The stretch from the line with "Where should I click to: Click the button" through the line with "Click the 1mg-1kg" in the records below: write it out exactly, and nothing else.

Top of SOURCE MATERIAL

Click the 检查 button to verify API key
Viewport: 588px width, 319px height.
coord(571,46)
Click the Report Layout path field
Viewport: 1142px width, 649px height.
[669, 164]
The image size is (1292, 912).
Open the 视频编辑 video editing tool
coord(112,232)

Bottom of SOURCE MATERIAL
Top of SOURCE MATERIAL

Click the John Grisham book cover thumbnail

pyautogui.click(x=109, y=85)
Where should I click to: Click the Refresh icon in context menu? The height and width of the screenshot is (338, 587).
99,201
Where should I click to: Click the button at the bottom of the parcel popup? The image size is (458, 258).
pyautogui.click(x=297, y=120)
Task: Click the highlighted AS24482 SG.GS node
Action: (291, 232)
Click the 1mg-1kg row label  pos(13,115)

Bottom of SOURCE MATERIAL
Top of SOURCE MATERIAL

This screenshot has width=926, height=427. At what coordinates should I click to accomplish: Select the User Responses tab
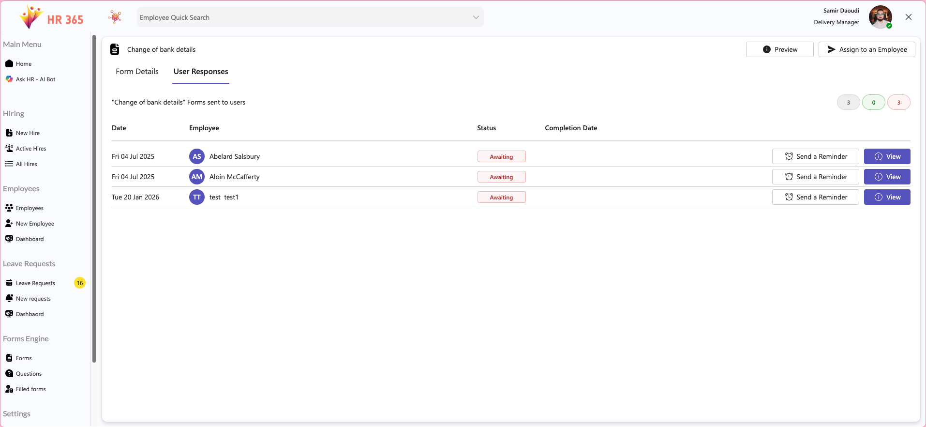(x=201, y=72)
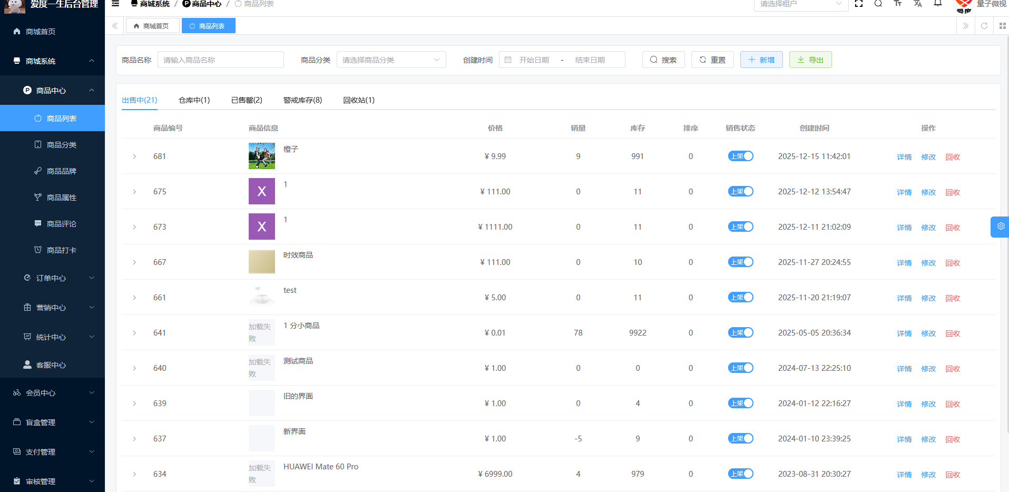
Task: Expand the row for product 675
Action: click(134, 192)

Bottom of SOURCE MATERIAL

[RESPONSE AREA]:
Where should I click to: Click the button at the bottom of the parcel popup? The image size is (458, 258).
pyautogui.click(x=297, y=120)
Task: Click the highlighted AS24482 SG.GS node
Action: (291, 232)
Click the 1mg-1kg row label  pos(13,115)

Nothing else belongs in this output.